Governador do Espírito Santo afirma que o momento é de debater propostas para o País e formar novas lideranças
Entrevista com
Paulo Hartung, governador do Espírito Santo
Eduardo Kattah, ENVIADO ESPECIAL, O Estado de S.Paulo
VITÓRIA - Após a eleição de Jair Bolsonaro (PSL) para o Palácio do Planalto, o governador do Espírito Santo, Paulo Hartung (sem partido), avalia que o papel do centro político neste momento é debater propostas para o País e estimular a formação de líderes. A criação de uma nova legenda, segundo ele, ainda não é prioridade. Hartung, porém, admite: “Acho que esse momento vai chegar”, disse em entrevista ao Estado.
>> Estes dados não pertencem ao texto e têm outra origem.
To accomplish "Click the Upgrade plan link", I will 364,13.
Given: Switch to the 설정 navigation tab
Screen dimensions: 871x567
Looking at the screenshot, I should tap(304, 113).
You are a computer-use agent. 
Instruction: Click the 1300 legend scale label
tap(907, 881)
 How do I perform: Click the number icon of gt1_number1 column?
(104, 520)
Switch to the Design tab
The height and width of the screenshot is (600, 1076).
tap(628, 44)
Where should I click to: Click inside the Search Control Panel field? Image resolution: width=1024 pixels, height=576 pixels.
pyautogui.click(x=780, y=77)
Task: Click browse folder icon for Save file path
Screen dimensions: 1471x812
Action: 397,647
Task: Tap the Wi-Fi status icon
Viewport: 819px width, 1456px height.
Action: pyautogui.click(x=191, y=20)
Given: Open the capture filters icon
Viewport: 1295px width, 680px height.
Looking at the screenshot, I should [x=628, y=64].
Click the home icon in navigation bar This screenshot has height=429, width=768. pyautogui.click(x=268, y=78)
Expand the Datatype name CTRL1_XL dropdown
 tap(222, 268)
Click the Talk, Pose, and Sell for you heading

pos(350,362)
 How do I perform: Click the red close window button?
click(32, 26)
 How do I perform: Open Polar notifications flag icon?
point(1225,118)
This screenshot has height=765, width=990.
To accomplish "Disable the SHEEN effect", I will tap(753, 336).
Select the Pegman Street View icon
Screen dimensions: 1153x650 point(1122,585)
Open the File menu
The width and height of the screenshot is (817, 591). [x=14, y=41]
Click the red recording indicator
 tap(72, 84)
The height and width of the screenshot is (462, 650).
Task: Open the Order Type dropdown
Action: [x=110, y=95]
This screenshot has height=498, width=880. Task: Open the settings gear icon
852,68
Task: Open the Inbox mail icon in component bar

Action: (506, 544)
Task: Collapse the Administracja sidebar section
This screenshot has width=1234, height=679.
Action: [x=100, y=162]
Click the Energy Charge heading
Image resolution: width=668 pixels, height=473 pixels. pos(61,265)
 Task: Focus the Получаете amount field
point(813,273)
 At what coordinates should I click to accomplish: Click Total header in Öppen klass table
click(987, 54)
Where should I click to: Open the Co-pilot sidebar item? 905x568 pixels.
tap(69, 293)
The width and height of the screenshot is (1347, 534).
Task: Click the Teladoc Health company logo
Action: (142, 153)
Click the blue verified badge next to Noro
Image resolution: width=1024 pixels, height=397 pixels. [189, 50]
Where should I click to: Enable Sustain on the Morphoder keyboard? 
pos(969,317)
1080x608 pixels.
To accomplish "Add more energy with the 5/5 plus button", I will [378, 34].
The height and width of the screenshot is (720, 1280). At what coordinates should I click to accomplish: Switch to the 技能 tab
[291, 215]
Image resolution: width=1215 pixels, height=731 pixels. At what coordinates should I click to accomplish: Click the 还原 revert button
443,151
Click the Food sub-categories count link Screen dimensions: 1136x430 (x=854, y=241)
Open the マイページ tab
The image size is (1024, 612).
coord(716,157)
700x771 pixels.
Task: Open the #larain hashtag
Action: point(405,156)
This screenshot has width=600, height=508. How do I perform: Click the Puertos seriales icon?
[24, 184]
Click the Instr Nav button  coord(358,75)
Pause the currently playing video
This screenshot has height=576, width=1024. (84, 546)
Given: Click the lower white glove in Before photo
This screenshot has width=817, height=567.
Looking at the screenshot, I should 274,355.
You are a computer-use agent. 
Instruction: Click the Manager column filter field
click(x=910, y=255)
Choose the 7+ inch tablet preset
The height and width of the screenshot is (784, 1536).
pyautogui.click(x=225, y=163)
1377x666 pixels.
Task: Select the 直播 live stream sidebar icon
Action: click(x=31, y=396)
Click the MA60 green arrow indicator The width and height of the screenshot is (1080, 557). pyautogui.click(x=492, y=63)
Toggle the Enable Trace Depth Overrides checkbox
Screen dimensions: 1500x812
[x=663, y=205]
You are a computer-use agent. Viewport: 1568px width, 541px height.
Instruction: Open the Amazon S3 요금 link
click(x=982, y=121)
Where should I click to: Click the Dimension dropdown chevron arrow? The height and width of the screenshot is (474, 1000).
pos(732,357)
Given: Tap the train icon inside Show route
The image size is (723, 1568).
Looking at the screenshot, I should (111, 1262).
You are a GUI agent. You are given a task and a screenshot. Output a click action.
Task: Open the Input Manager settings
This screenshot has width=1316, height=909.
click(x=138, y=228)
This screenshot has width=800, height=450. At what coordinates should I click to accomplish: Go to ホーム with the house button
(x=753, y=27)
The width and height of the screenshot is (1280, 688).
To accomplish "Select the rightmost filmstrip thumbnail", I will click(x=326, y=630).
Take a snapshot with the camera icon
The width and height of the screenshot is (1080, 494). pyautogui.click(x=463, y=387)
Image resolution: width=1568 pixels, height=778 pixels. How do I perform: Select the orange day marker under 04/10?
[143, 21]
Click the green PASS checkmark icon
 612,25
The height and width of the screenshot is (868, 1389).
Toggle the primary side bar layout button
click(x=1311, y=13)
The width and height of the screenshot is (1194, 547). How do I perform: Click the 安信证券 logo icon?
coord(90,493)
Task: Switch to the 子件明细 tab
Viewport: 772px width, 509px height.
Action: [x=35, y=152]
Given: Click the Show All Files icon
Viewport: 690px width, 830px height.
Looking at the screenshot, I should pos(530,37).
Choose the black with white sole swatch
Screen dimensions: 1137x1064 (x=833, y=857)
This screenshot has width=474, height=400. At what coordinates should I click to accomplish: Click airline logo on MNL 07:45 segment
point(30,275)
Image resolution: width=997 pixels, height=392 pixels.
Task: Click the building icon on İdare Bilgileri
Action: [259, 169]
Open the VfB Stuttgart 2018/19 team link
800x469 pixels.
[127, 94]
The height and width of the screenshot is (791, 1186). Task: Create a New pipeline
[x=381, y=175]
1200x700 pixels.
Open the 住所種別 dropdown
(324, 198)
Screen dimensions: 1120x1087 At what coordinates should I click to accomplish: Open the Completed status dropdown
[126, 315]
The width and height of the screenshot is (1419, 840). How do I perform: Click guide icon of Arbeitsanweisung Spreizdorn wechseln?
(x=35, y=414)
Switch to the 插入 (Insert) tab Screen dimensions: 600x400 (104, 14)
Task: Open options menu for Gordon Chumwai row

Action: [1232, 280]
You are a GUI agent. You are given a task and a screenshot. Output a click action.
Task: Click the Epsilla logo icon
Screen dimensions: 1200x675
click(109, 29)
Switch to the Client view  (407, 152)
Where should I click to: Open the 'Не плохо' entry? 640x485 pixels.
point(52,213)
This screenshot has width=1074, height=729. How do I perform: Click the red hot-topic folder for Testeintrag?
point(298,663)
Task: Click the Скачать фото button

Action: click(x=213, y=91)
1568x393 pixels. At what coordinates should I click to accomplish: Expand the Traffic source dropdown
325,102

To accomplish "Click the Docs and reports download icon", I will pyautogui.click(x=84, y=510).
No fim do seu terceiro mandato no Palácio Anchieta – sede do Executivo local –, Hartung lançou recentemente um livro sobre sua experiência na gestão da crise no governo capixaba, o único Estado do País a ser avaliado este ano com a nota máxima no equilíbrio fiscal pela Secretaria do Tesouro Nacional Hartung está sendo convidado a aconselhar governadores eleitos e defende a Lei de Responsabilidade Fiscal. “Toda vez que se mexe na LRF é para piorar.” A seguir, os principais trechos da entrevista.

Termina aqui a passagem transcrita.